**Exercise requirements**:
(1) From the passage on posterior tibial slope, pull out the part between "In our study, intra-rater" and "21, 27, 28].", inclusive, copying it word for word.
(2) Write what comes next in the passage on posterior tibial slope, picking up right after its last sentence.

*** Exercise passage Section Begins ***

In the current study, ethnicity was considered and statistically significant differences were found for PTC and TPAA between white and black subjects (Table 2). Sub-group analysis in patients of the same gender confirmed a statistically significant difference in patients from different ethnicities, with higher angles for black subjects in both genders (Table 3). Further sub-group analysis provided conflicting results on the influence of gender in patients of the same ethnicity. In fact, in white subjects, an influence was found only for TPAA, while in black subjects it was found only for PTC (Table 4).

In previous studies, many authors reported a wide range of values in posterior tibial slope because of a substantial inter-individual variability [4, 7, 10, 11, 14]. A wide range of posterior tibial slope was also found in the present study, but with a very small standard deviation, indicating that the majority of patients have a posterior tibial slope that approximates the averages of this study, and only a limited number of subjects require particular attention in the evaluation and pre-operative planning (in particular black subjects).

In our study, intra-rater (test–retest) reliability was good for both methods for rater 1, and very good for rater 2. Inter-rater reliability among the 3 raters was very good for both methods. The TPAA method achieved higher ICC for both intra- and inter-rater reliability (Table 5), and this method was therefore recommended. ICCs for intra- and inter-rater reliability in this study are in agreement with previously published results [19, 21, 27, 28].

This study has some strengths, such as a large sample size, gender and ethnicity were considered as independent variables, the methods adopted for determination of posterior tibial slope were chosen because they are the most reliable and are not influenced by sex, age, height, and weight; intra- and inter-rater reliability were determined in a random group of 50 radiographs that were reviewed blindly by 3 raters.

*** Exercise passage Section Ends ***
*** Supplied material Section Begins ***

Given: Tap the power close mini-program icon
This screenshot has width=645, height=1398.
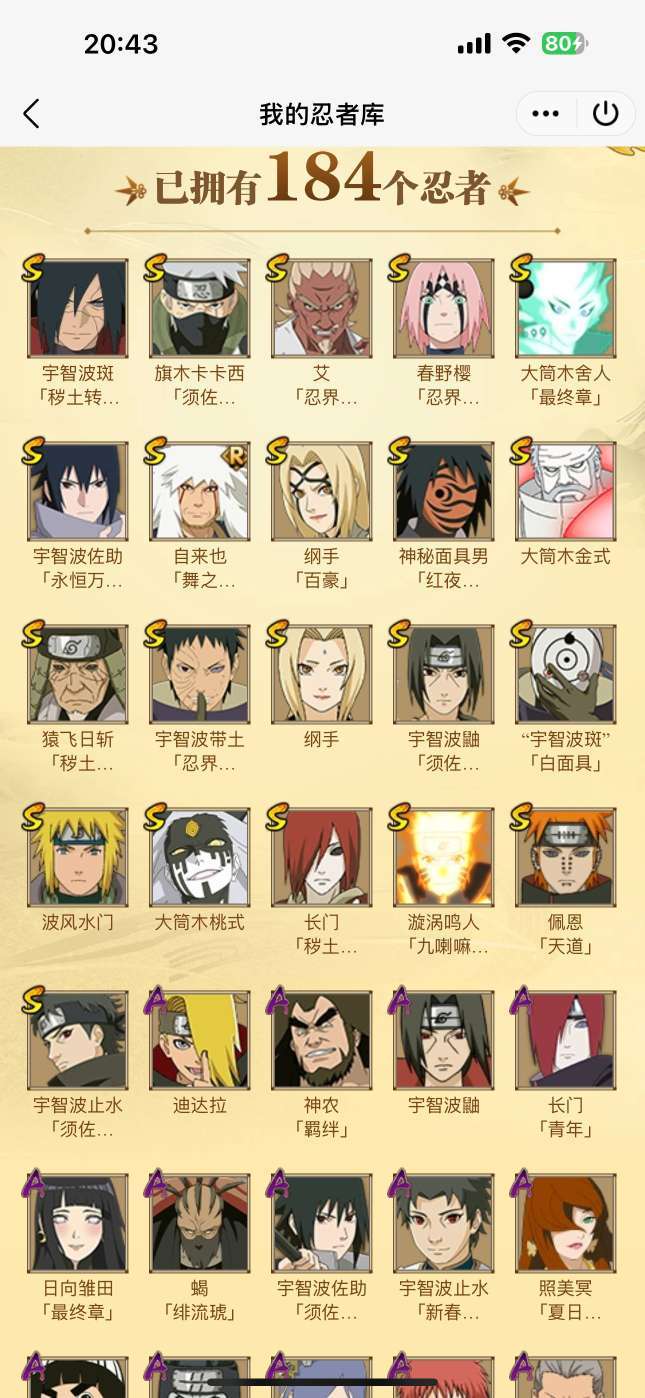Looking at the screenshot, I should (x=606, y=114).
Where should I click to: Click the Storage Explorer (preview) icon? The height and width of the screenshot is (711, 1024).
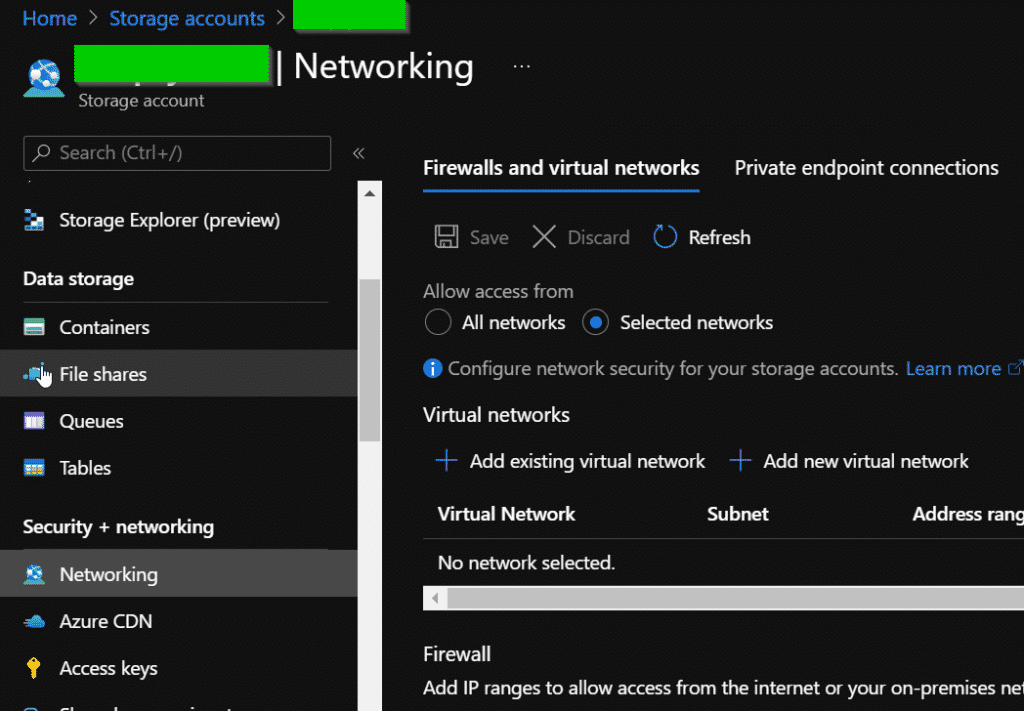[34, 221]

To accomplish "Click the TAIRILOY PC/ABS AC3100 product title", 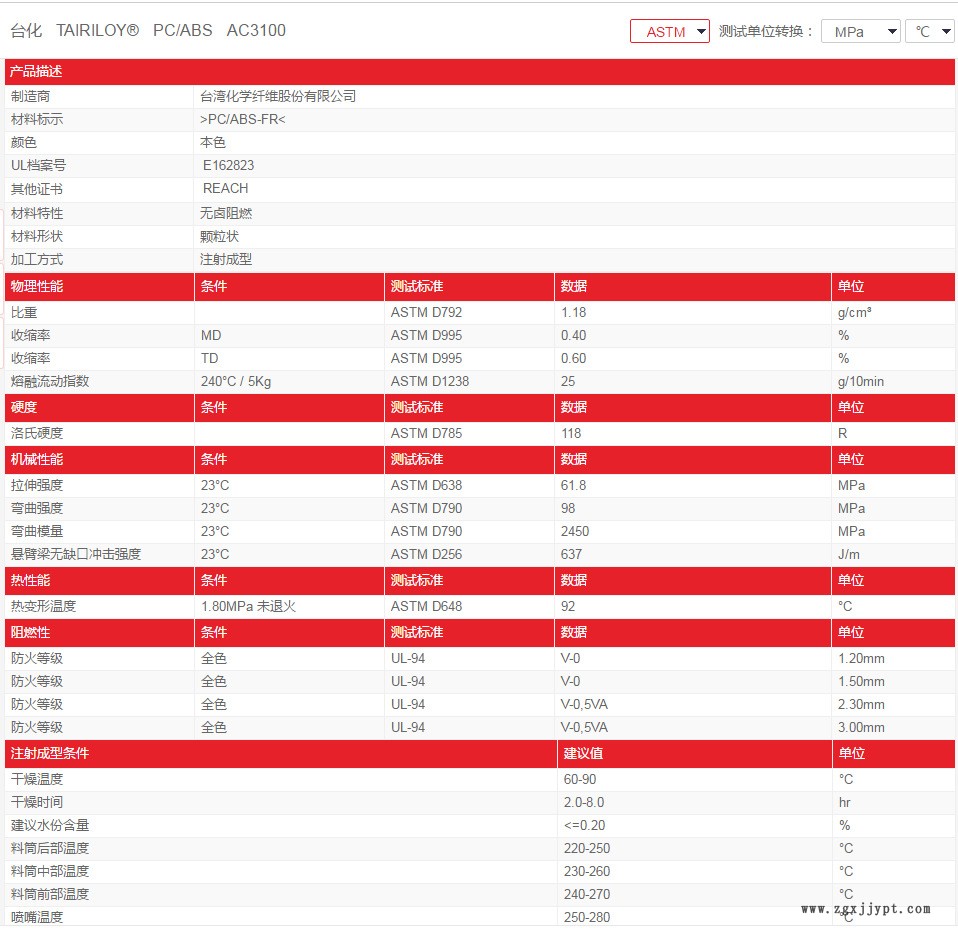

*** Supplied material Section Ends ***

**Expected outputs**:
(1)
In our study, intra-rater (test–retest) reliability was good for both methods for rater 1, and very good for rater 2. Inter-rater reliability among the 3 raters was very good for both methods. The TPAA method achieved higher ICC for both intra- and inter-rater reliability (Table 5), and this method was therefore recommended. ICCs for intra- and inter-rater reliability in this study are in agreement with previously published results [19, 21, 27, 28].

(2)
Limitations exist for this study. Posterior tibial slope was measured on conventional 2D radiographs instead of using a 3D imaging technique, such as CT/MRI. Previous studies have reported that there is a good correlation between X-rays and CT/MRI, with an average error of about 3.4° [22, 27]. Because plain X-rays are cheap and easy to obtain, they are routinely adopted as a first line diagnostic modality in patients undergoing knee imaging for any reasons worldwide. Moreover, plain X-rays are the only imaging modality ordered in clinical practice in high tibial osteotomy or knee arthroplasty. Furthermore, it was deemed that there would be a smaller proportion of pathological X-rays in the databases, compared to MRI that are performed as a second line imaging modality to confirm knee disorders. For these reasons, it was supposed that a true lateral X-ray of the knee (with femoral condyles perfectly superimposed) would compensate for rotations of the tibia and would provide all the information needed for the determination of posterior tibial slope in most clinical scenarios, being cheap, ready to use, and having a worldwide spread. Another limitation of this study is the absence of Asian and/or Hispanic patients. Asian patients have been reported to have a posterior tibial slope that is significantly steeper compared to white and black subjects [19, 25]. Previous studies [11, 14] found no correlations between posterior tibial slope and degenerative joint disease. In the current study, severe degenerative joint disease was an exclusion criterion, and a subgroup analysis between knees with and without osteoarthritis was not done.

More studies are needed in the future to better evaluate the influence of gender, ethnicity, or other variables on posterior tibial slope.

In conclusion, differences in posterior tibial slope between different ethnic groups exist. Differences observed between genders are conflicting and might be too small to have implications in clinical practice. The TPAA method is recommended for the evaluation of posterior tibial slope for its higher intra- and inter-observer reliability.